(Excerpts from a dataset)
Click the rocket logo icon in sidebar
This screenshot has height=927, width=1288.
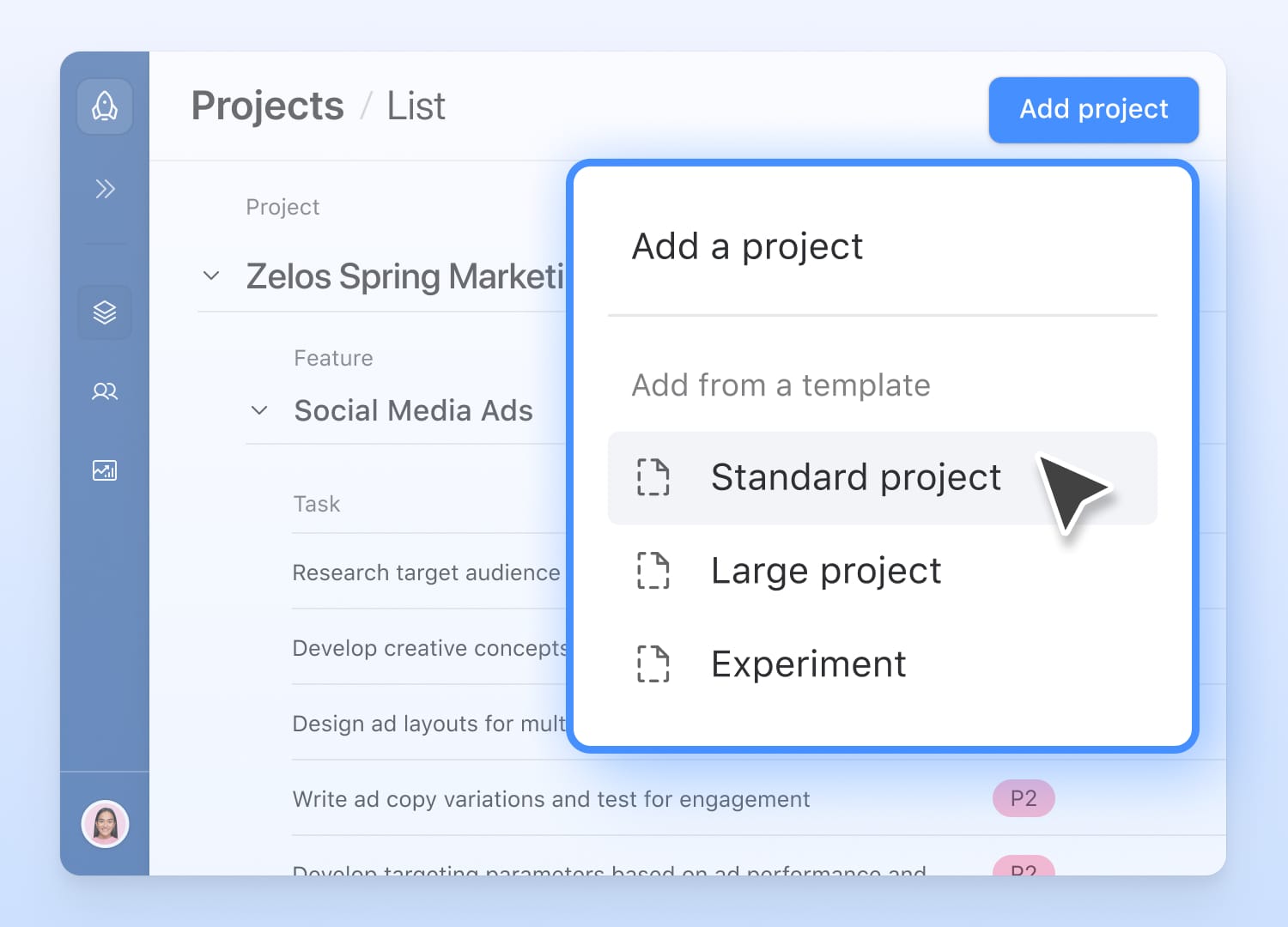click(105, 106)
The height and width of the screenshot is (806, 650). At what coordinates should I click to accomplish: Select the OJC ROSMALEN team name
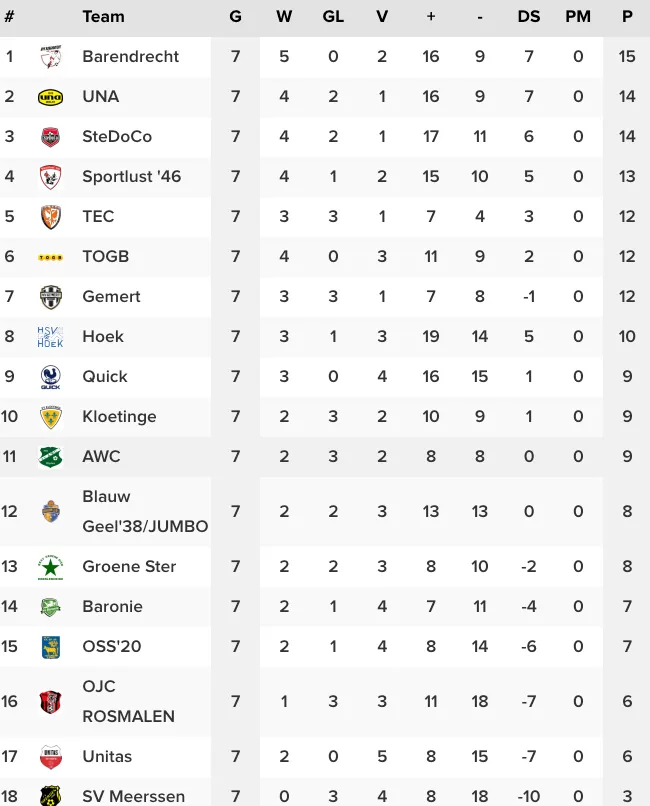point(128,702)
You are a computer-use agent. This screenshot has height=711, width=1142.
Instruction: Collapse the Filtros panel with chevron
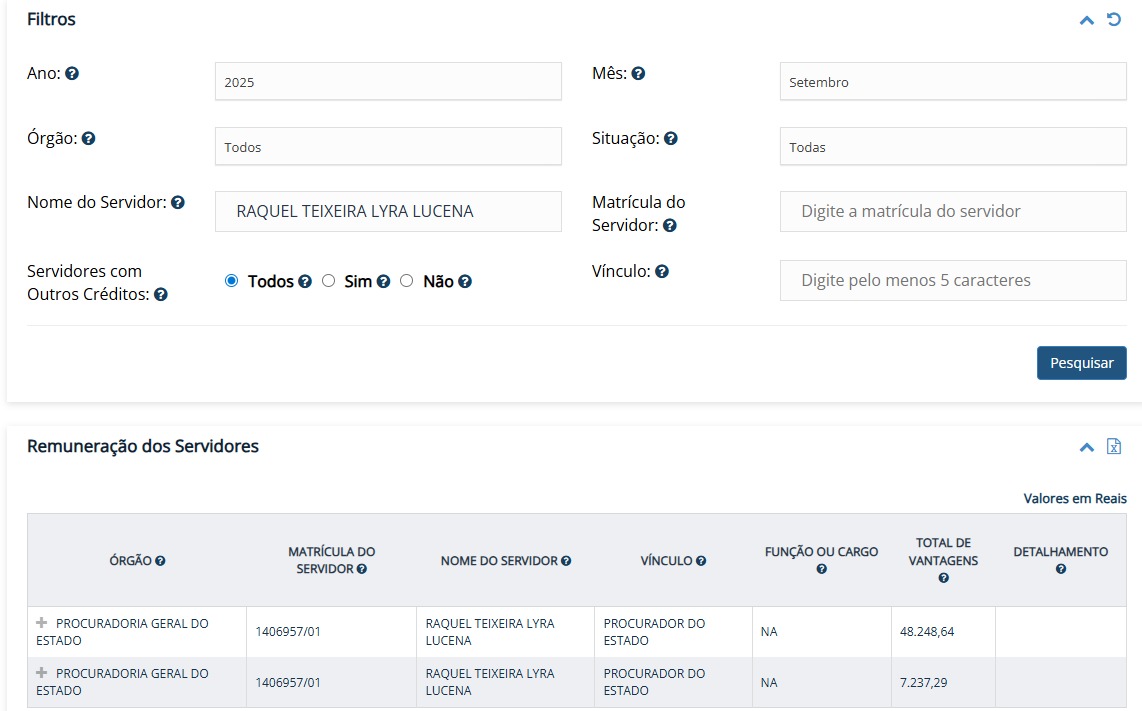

* * *

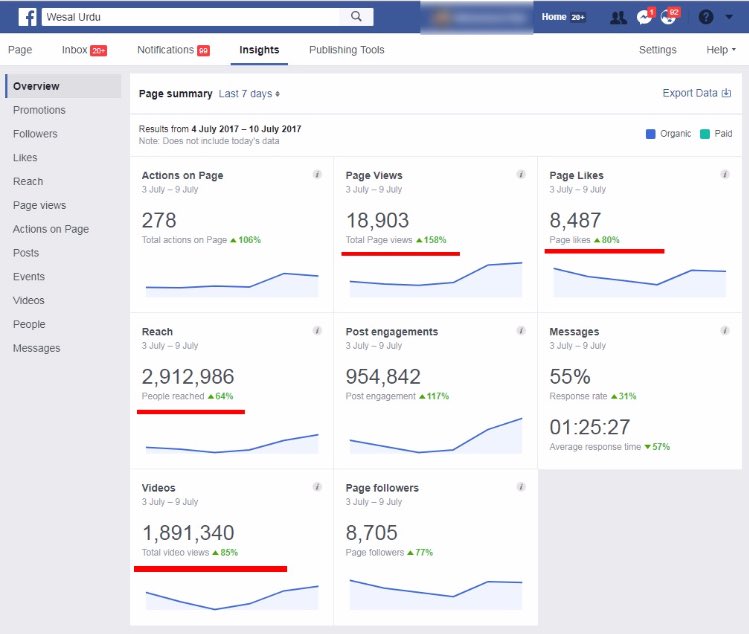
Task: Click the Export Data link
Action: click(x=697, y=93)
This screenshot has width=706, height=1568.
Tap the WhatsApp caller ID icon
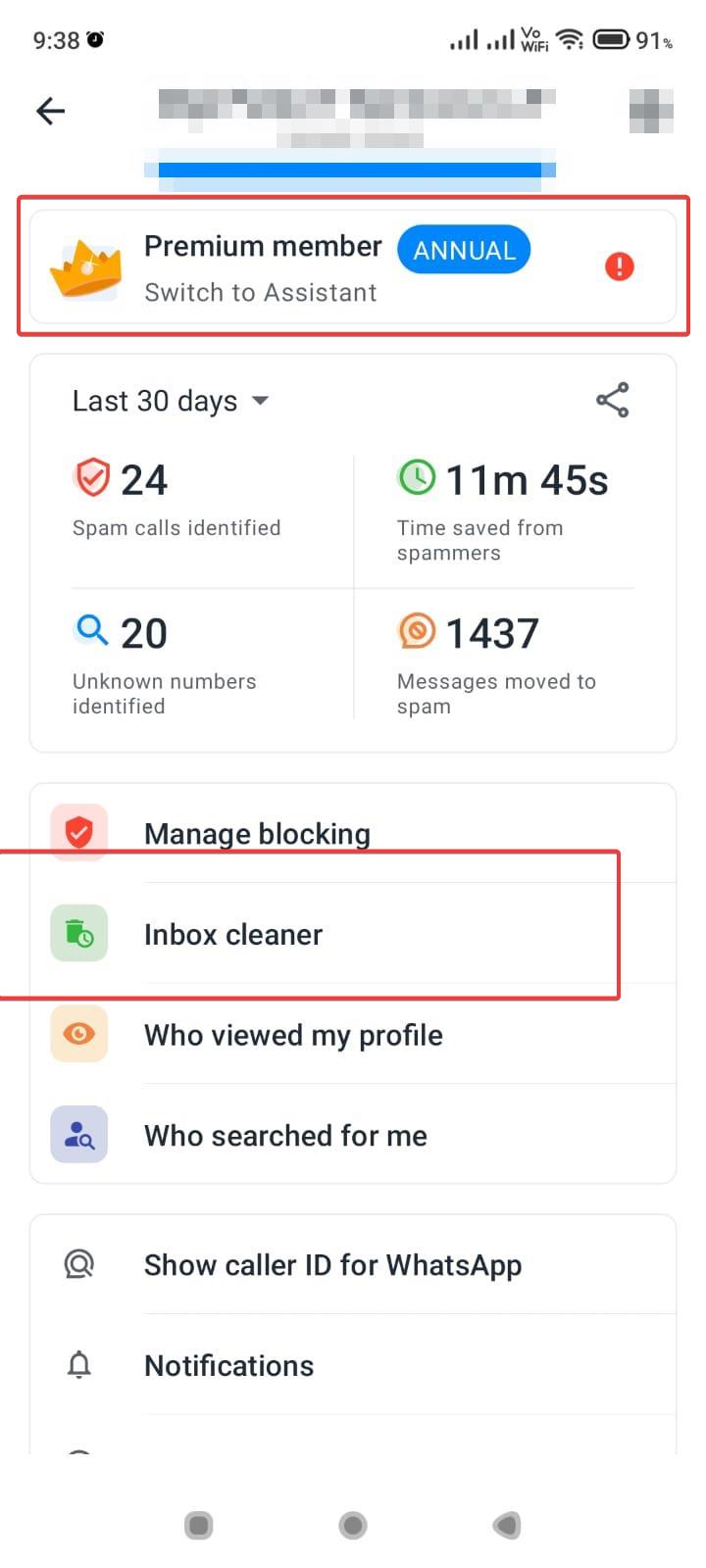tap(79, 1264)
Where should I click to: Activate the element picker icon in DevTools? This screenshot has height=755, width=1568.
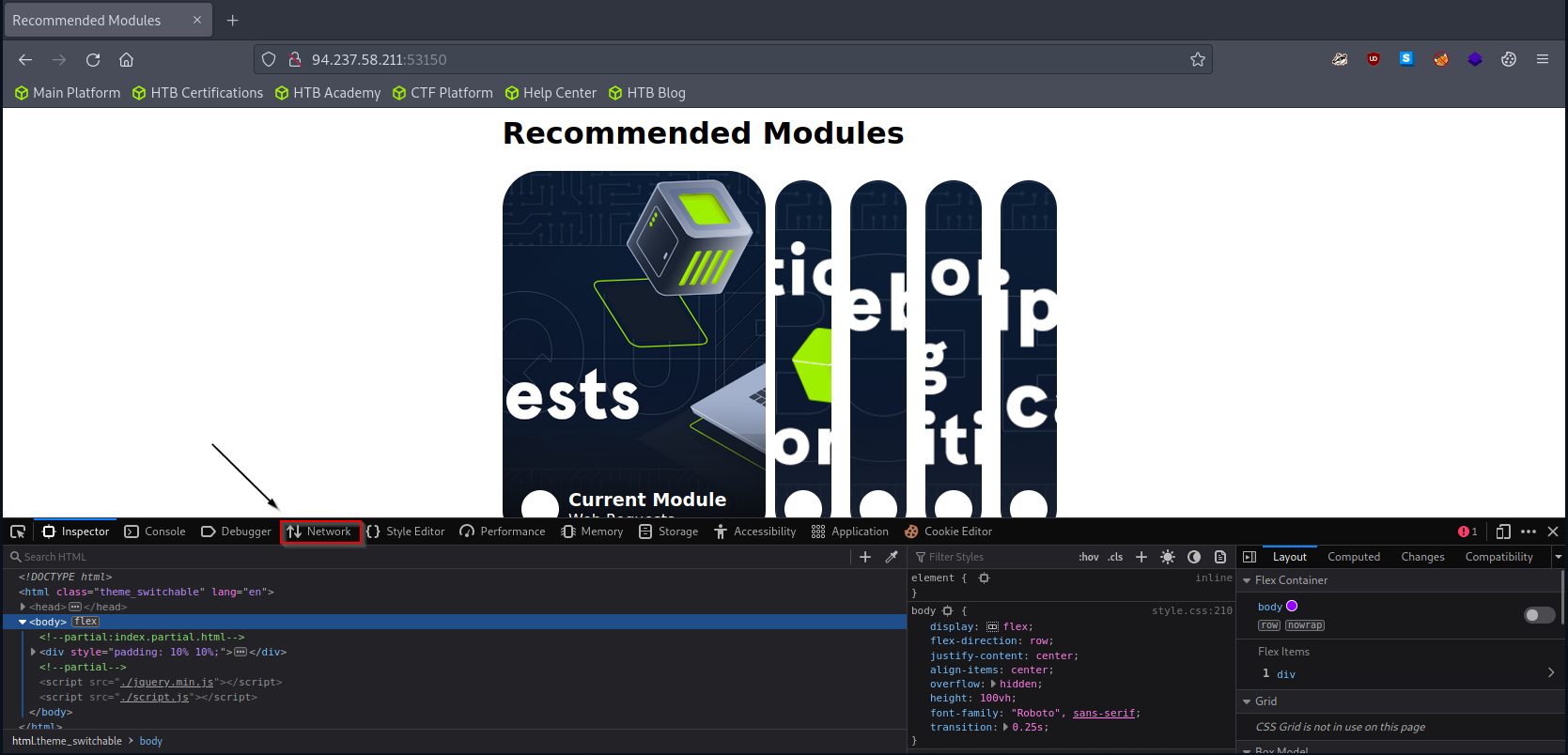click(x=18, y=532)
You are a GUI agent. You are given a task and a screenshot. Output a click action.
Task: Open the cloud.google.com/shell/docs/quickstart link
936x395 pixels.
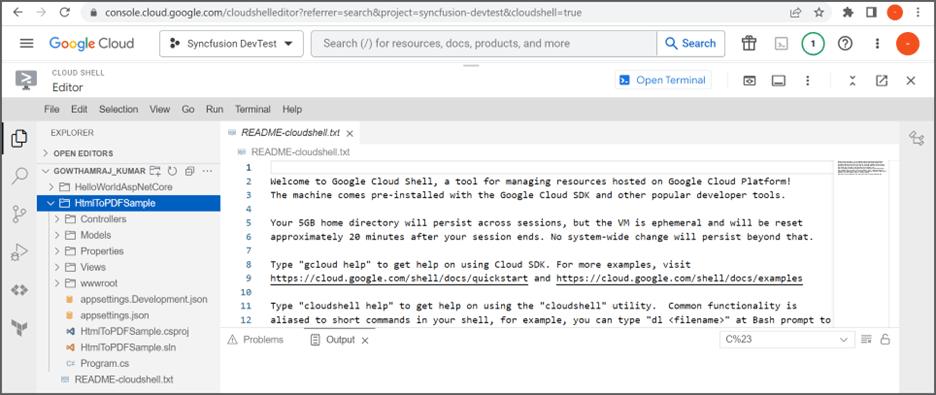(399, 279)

* * *

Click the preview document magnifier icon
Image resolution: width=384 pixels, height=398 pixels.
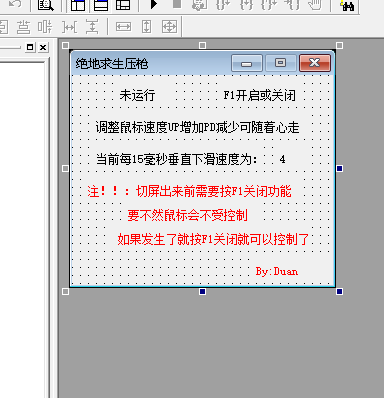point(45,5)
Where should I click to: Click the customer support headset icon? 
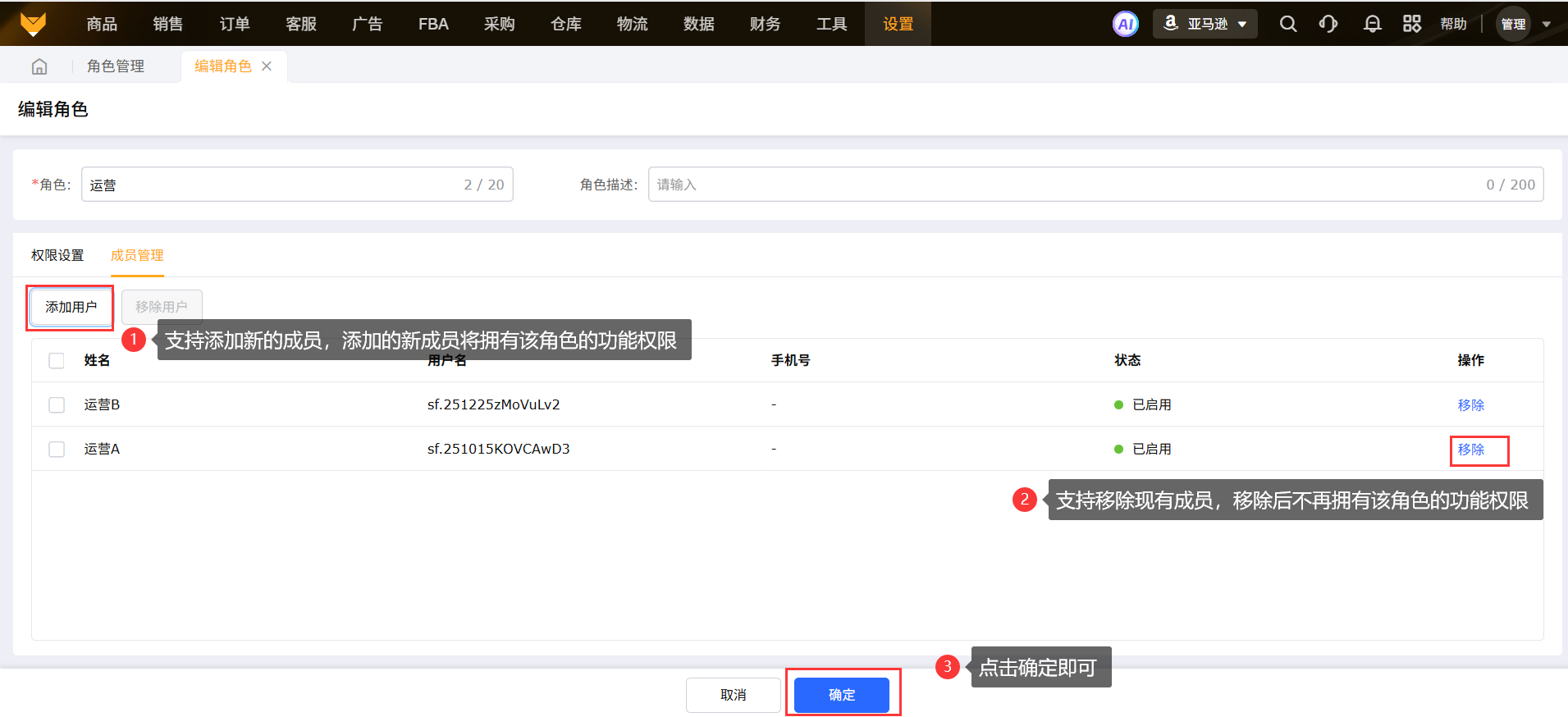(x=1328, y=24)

--- Required action ---
Would you copy all lines in the records where the string "agent" appears?

--- Answer for this exercise ---
You are a computer-use agent. This screenshot has height=711, width=1142.
You are a GUI agent. You are given a task and a screenshot. Output a click action.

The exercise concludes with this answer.